L’opera, andata in scena per la prima volta a New York nel 1910, a cento anni di distanza viene riproposta con un nuovo allestimento. In un campo di minatori della California la taverna è gestita da una giovane donna, Minnie. Giunge uno straniero, Dick Johnson, che la fanciulla riconosce come l’uomo da lei incontrato in passato e subito amato. Mentre Minnie e Johnson ballano,i minatori lasciano la taverna per inseguire il bandito Ramerrez, guidati dallo sceriffo Rance. Quest’ultimo, innamorato di Minnie,ritorna da solo al campo e la avverte che lo straniero non è altro che il bandito ricercato. Pur di salvare la vita dell’uomo amato, la donna avanza allo sceriffo una proposta: chi vincerà la partita a poker, avrà la donna e la vita del bandito. Minnie bara ed ottiene la salvezza del suo uomo. Nel terzo atto, però, i minatori catturano Ramerrez e lo vogliono impiccare. L’intervento disperato di Minnie, che ricorda agli uomini gli affanni condivisi, li commuove; Johnson, liberato, inizia una nuova vita con la ragazza.

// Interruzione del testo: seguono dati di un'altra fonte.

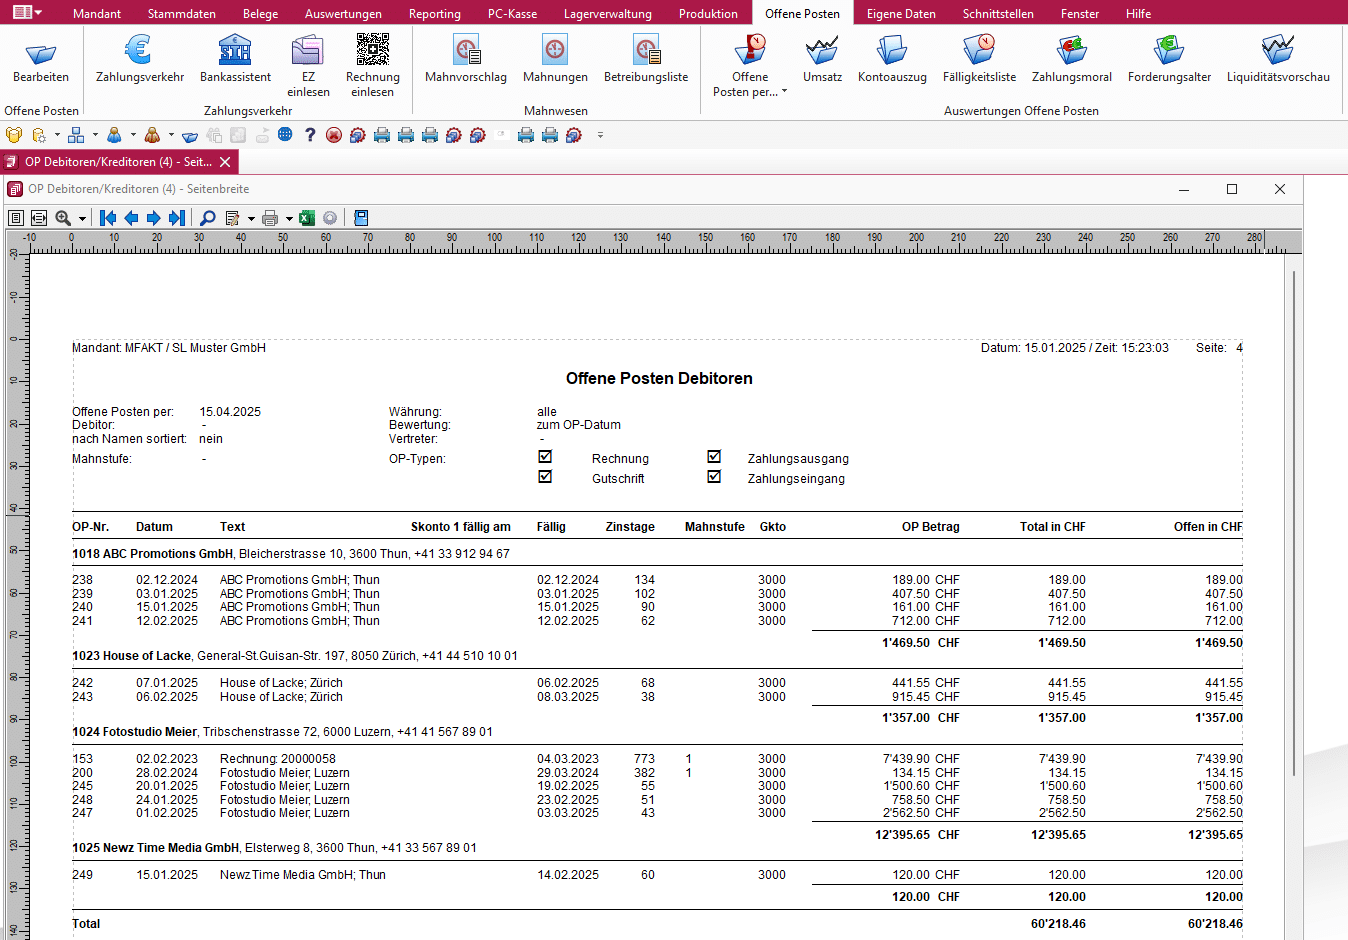
Task: Toggle the Zahlungsausgang checkbox
Action: (x=714, y=457)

L’opera parte un po’ in sordina, in quanto le voci dei personaggi, che popolano la taverna, devono ancora riscaldarsi. La prima scena ci introduce dentro la vita dei minatori, che bevono e si azzuffano durante violente partite a poker; qualcuno intona un canto melanconico, rievocando la figura della madre che lo aspetta a casa: è la nostalgia perenne dell’emigrato. Entra con piglio ardito Minnie, una figura complessa, in cui l’ingenuità della gioventù si intreccia con una saggezza di sorella maggiore (lettura della Bibbia), ma anche con una forte passionalità e coraggio (la partita a carte truccata). Per questo dalla regista Harms non è stata rappresentata come la ragazzona dai modi maschili con la pistola in mano, ma come una donna indipendente, inserita in una società violenta e maschile.

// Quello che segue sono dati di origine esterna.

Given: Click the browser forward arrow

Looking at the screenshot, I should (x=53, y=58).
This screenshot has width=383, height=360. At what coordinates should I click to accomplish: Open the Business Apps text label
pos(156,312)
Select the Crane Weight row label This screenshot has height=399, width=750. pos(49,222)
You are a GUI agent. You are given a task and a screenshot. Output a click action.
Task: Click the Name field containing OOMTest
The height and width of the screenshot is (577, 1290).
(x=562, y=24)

Solo un’artista sensibile come Daniela Dessì ha potuto cantare con tanta irruenta passione i contraddittori atteggiamenti del personaggio, unendo una forte presenza scenica. Ha emozionato la sua particolare vocalità, salita ai vertici nei momenti di grande tensione, così come il registro acuto del tenore Fabio Armiliato (Dick Johnson) dalla innata musicalità. Ben si adatta alla voce drammatica del baritono Carlos Almaguer il ruolo di Jack Rance. La semplicità di questa tipologia umana è calata in una inventiva musicale che fa uso del dialogo; basti considerare la scena della partita a carte, in cui si rinuncia al canto ed i personaggi parlano, mostrando le loro capacità attoriali. L’orchestra è stata diretta con attenzione dal Maestro Veronesi.
La regia di Kirsten Harms, le scene dello scultore Franco Adami ed i costumi di Giovanna Fiorentini (di effetto il vestito rosso di Minnie) propongono una ambientazione nuova. La messa in scena è fortemente connotata da un punto di vista visivo: non più le tradizionali capanne di legno, tipiche degli allestimenti di quest’opera, ma ampi spazi e mobili che richiamano la contemporaneità.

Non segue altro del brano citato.